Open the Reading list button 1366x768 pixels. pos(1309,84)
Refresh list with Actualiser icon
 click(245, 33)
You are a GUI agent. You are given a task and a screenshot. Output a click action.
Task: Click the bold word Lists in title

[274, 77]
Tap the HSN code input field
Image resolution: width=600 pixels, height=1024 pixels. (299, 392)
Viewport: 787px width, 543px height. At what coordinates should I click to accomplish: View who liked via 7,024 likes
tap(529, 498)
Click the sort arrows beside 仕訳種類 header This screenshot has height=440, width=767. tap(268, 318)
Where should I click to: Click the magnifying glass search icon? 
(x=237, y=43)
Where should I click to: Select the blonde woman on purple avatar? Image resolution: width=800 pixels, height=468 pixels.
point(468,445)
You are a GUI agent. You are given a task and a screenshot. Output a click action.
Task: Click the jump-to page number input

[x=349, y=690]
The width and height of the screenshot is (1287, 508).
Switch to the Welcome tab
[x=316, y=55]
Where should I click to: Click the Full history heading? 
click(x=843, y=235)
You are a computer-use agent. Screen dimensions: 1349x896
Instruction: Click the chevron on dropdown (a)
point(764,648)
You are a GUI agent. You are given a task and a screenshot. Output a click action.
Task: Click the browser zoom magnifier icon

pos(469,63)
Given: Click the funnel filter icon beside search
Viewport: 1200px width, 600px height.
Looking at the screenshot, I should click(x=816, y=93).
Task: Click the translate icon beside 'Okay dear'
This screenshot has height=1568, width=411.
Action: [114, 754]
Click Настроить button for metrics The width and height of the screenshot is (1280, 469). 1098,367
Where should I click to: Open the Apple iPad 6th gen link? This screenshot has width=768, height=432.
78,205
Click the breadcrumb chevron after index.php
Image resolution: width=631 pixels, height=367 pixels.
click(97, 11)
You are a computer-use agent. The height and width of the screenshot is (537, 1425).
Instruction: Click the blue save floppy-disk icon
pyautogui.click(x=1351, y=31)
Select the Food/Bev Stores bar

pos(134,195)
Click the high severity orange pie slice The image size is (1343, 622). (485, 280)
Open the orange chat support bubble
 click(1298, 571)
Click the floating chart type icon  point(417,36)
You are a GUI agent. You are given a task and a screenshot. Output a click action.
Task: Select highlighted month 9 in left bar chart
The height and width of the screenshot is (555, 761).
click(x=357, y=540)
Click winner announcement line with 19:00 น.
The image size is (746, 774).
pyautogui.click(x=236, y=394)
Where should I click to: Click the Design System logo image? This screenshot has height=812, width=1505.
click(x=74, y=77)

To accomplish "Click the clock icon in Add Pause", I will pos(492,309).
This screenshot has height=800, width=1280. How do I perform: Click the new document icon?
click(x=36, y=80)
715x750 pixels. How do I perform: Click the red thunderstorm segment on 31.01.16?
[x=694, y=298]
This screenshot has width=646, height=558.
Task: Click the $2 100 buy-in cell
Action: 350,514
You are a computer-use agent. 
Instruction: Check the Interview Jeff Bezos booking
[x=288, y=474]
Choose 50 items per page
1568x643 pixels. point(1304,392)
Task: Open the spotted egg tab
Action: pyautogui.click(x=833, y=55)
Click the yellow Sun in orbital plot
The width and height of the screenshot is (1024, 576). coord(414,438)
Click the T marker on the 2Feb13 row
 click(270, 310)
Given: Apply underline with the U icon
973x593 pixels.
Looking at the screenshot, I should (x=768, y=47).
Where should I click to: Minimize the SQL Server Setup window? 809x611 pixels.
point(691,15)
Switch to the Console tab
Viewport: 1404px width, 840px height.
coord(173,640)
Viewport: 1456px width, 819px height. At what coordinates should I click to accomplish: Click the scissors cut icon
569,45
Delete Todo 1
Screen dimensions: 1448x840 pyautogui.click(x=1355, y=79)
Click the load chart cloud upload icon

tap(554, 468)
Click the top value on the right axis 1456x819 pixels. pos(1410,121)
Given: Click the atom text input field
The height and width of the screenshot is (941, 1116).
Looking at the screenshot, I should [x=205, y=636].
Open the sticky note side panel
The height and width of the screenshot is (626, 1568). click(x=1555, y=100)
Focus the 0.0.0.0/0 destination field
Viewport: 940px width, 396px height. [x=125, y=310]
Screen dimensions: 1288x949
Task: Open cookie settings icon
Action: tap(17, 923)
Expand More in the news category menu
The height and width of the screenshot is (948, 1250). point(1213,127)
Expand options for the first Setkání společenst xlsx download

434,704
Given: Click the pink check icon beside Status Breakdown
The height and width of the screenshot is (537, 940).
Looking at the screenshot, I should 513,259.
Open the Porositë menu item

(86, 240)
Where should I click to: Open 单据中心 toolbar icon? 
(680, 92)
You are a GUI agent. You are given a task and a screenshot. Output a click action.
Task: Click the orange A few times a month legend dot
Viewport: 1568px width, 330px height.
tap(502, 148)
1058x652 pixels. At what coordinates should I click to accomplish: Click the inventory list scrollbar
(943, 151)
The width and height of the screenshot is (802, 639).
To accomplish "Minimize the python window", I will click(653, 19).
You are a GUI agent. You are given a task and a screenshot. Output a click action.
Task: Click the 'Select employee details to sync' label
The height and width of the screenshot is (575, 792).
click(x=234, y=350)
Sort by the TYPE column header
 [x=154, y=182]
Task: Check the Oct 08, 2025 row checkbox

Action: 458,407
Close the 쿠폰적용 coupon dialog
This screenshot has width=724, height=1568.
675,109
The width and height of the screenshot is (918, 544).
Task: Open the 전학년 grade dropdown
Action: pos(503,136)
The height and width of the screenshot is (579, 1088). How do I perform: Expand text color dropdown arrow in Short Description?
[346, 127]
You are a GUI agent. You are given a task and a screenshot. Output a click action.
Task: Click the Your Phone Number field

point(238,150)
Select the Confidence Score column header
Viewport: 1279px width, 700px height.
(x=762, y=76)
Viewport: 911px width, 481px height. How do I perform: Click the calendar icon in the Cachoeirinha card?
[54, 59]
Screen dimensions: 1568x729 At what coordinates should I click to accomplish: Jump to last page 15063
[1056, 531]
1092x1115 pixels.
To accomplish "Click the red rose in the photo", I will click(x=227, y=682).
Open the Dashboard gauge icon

+---+

Print every line of the listing exactly.

Result for this exercise:
Open the Reading list button 1366x768 pixels. pos(1309,84)
Refresh list with Actualiser icon
 click(245, 33)
You are a GUI agent. You are given a task and a screenshot. Output a click action.
Task: Click the bold word Lists in title

[274, 77]
Tap the HSN code input field
Image resolution: width=600 pixels, height=1024 pixels. (299, 392)
Viewport: 787px width, 543px height. At what coordinates should I click to accomplish: View who liked via 7,024 likes
tap(529, 498)
Click the sort arrows beside 仕訳種類 header This screenshot has height=440, width=767. tap(268, 318)
Where should I click to: Click the magnifying glass search icon? 
(x=237, y=43)
Where should I click to: Select the blonde woman on purple avatar? Image resolution: width=800 pixels, height=468 pixels.
point(468,445)
You are a GUI agent. You are given a task and a screenshot. Output a click action.
Task: Click the jump-to page number input

[x=349, y=690]
The width and height of the screenshot is (1287, 508).
Switch to the Welcome tab
[x=316, y=55]
Where should I click to: Click the Full history heading? 
click(x=843, y=235)
You are a computer-use agent. Screen dimensions: 1349x896
Instruction: Click the chevron on dropdown (a)
point(764,648)
You are a GUI agent. You are given a task and a screenshot. Output a click action.
Task: Click the browser zoom magnifier icon

pos(469,63)
Given: Click the funnel filter icon beside search
Viewport: 1200px width, 600px height.
Looking at the screenshot, I should click(x=816, y=93).
Task: Click the translate icon beside 'Okay dear'
This screenshot has height=1568, width=411.
Action: [114, 754]
Click Настроить button for metrics The width and height of the screenshot is (1280, 469). 1098,367
Where should I click to: Open the Apple iPad 6th gen link? This screenshot has width=768, height=432.
78,205
Click the breadcrumb chevron after index.php
Image resolution: width=631 pixels, height=367 pixels.
click(97, 11)
You are a computer-use agent. The height and width of the screenshot is (537, 1425).
Instruction: Click the blue save floppy-disk icon
pyautogui.click(x=1351, y=31)
Select the Food/Bev Stores bar

pos(134,195)
Click the high severity orange pie slice The image size is (1343, 622). (485, 280)
Open the orange chat support bubble
 click(1298, 571)
Click the floating chart type icon  point(417,36)
You are a GUI agent. You are given a task and a screenshot. Output a click action.
Task: Select highlighted month 9 in left bar chart
The height and width of the screenshot is (555, 761).
click(x=357, y=540)
Click winner announcement line with 19:00 น.
The image size is (746, 774).
pyautogui.click(x=236, y=394)
Where should I click to: Click the Design System logo image? This screenshot has height=812, width=1505.
click(x=74, y=77)

To accomplish "Click the clock icon in Add Pause", I will pos(492,309).
This screenshot has height=800, width=1280. How do I perform: Click the new document icon?
click(x=36, y=80)
715x750 pixels. How do I perform: Click the red thunderstorm segment on 31.01.16?
[x=694, y=298]
This screenshot has width=646, height=558.
Task: Click the $2 100 buy-in cell
Action: 350,514
You are a computer-use agent. 
Instruction: Check the Interview Jeff Bezos booking
[x=288, y=474]
Choose 50 items per page
1568x643 pixels. point(1304,392)
Task: Open the spotted egg tab
Action: pyautogui.click(x=833, y=55)
Click the yellow Sun in orbital plot
The width and height of the screenshot is (1024, 576). coord(414,438)
Click the T marker on the 2Feb13 row
 click(270, 310)
Given: Apply underline with the U icon
973x593 pixels.
Looking at the screenshot, I should (x=768, y=47).
Where should I click to: Minimize the SQL Server Setup window? 809x611 pixels.
point(691,15)
Switch to the Console tab
Viewport: 1404px width, 840px height.
coord(173,640)
Viewport: 1456px width, 819px height. At what coordinates should I click to accomplish: Click the scissors cut icon
569,45
Delete Todo 1
Screen dimensions: 1448x840 pyautogui.click(x=1355, y=79)
Click the load chart cloud upload icon

tap(554, 468)
Click the top value on the right axis 1456x819 pixels. pos(1410,121)
Given: Click the atom text input field
The height and width of the screenshot is (941, 1116).
Looking at the screenshot, I should [x=205, y=636].
Open the sticky note side panel
The height and width of the screenshot is (626, 1568). click(x=1555, y=100)
Focus the 0.0.0.0/0 destination field
Viewport: 940px width, 396px height. [x=125, y=310]
Screen dimensions: 1288x949
Task: Open cookie settings icon
Action: tap(17, 923)
Expand More in the news category menu
The height and width of the screenshot is (948, 1250). point(1213,127)
Expand options for the first Setkání společenst xlsx download

434,704
Given: Click the pink check icon beside Status Breakdown
The height and width of the screenshot is (537, 940).
Looking at the screenshot, I should 513,259.
Open the Porositë menu item

(86, 240)
Where should I click to: Open 单据中心 toolbar icon? 
(680, 92)
You are a GUI agent. You are given a task and a screenshot. Output a click action.
Task: Click the orange A few times a month legend dot
Viewport: 1568px width, 330px height.
tap(502, 148)
1058x652 pixels. At what coordinates should I click to accomplish: Click the inventory list scrollbar
(943, 151)
The width and height of the screenshot is (802, 639).
To accomplish "Minimize the python window", I will click(653, 19).
You are a GUI agent. You are given a task and a screenshot. Output a click action.
Task: Click the 'Select employee details to sync' label
The height and width of the screenshot is (575, 792).
click(x=234, y=350)
Sort by the TYPE column header
 [x=154, y=182]
Task: Check the Oct 08, 2025 row checkbox

Action: 458,407
Close the 쿠폰적용 coupon dialog
This screenshot has width=724, height=1568.
675,109
The width and height of the screenshot is (918, 544).
Task: Open the 전학년 grade dropdown
Action: pos(503,136)
The height and width of the screenshot is (579, 1088). How do I perform: Expand text color dropdown arrow in Short Description?
[346, 127]
You are a GUI agent. You are given a task and a screenshot. Output a click action.
Task: Click the Your Phone Number field

point(238,150)
Select the Confidence Score column header
Viewport: 1279px width, 700px height.
(x=762, y=76)
Viewport: 911px width, 481px height. How do I perform: Click the calendar icon in the Cachoeirinha card?
[54, 59]
Screen dimensions: 1568x729 At what coordinates should I click to accomplish: Jump to last page 15063
[1056, 531]
1092x1115 pixels.
To accomplish "Click the red rose in the photo", I will click(x=227, y=682).
Open the Dashboard gauge icon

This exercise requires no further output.